Saturday, September 18, 2010

History of Opium

Alcohol may have been the most frequently consumed drug history, but the most effective medicinal drug available before the dawn of the twentieth century was opium obtained from the poppy, Papaver somniferum L. – one of the oldest cultivated species known.

The use of opium dates back further than written history.

The first people known to have used opium are the Sumerians who lived in lower Mesopotamia, now western Iraq, in 3500 BC. The Sumerians are best remembers as the culture that invented writing.

The Sumerian used opium medicinally. Some historians contend that opium was not used recreationally.

By 1300 BC the Egyptians were cultivating poppies for the production of opium. The opium they produced was an extremely popular commodity. They traded it as far away as Greece and central Europe.

The Egyptians listed opium along with approximately 700 other medicinal compounds in the famous Ebers Papyrus.

Claims that opium was used in the Neolithic period should be viewed with extreme caution.

They are based in the finding of seeds of the closely related P. somniferum subsp. Setigerum in Germany at the Danubian settlements, the location of the first central European farms around 4400 – 4000 BC.

Much greater quantities of poppy seeds have been found in northern France and farming settlements on the shores of lakes in Switzerland and surrounding areas, which date back to 3700 – 3625 BC.

Both P. somniferum and its species setigerum produce morphine and related narcotic compounds, though the former generates greater amount.

However, the seeds of both plants contain insufficient amounts of active alkaloids to produce any narcotic effect.

The seeds from the Neolithic period were probably used for the production of oil, as they certainly were in later times.

+ + + + +

• [Instructions]
1) Reproduce word for word the part of the History of Opium text from "Alcohol may have" up to and including "than written history.".
2) List every BC date or date range given in the History of Opium text.
3) According to the History of Opium text, why should claims of opium use in the Neolithic period be viewed with extreme caution?
The material that comes after the History of Opium text stands on its own.

+ + + + +

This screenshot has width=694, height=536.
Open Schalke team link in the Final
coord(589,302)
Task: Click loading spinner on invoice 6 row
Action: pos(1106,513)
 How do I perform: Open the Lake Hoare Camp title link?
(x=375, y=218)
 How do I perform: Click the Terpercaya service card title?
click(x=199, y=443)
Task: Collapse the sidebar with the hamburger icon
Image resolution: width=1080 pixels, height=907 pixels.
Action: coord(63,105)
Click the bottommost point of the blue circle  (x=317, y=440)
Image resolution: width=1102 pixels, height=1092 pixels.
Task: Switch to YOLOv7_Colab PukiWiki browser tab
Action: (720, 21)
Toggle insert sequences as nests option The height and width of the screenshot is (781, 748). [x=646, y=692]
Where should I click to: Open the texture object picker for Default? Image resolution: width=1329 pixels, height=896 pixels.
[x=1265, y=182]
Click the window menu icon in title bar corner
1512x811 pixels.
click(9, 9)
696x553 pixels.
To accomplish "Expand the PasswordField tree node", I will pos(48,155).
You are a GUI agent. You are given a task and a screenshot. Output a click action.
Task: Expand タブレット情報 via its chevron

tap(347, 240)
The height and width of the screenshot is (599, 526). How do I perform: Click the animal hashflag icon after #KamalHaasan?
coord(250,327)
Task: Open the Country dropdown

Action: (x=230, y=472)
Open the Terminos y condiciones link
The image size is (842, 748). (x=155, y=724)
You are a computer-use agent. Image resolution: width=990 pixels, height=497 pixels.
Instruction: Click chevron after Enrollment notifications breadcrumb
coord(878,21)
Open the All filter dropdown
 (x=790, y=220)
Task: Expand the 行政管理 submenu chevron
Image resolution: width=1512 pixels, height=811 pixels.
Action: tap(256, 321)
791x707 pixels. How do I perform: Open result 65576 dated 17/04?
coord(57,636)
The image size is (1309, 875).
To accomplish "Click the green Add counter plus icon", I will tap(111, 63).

+ + + + +

• [Replies]
1)
Alcohol may have been the most frequently consumed drug history, but the most effective medicinal drug available before the dawn of the twentieth century was opium obtained from the poppy, Papaver somniferum L. – one of the oldest cultivated species known.

The use of opium dates back further than written history.

2)
3500 BC
1300 BC
4400 – 4000 BC
3700 – 3625 BC

3) The claims rest on finds of poppy seeds, but the seeds of both plants hold too little of the active alkaloids to have any narcotic effect. The Neolithic seeds were probably used to make oil.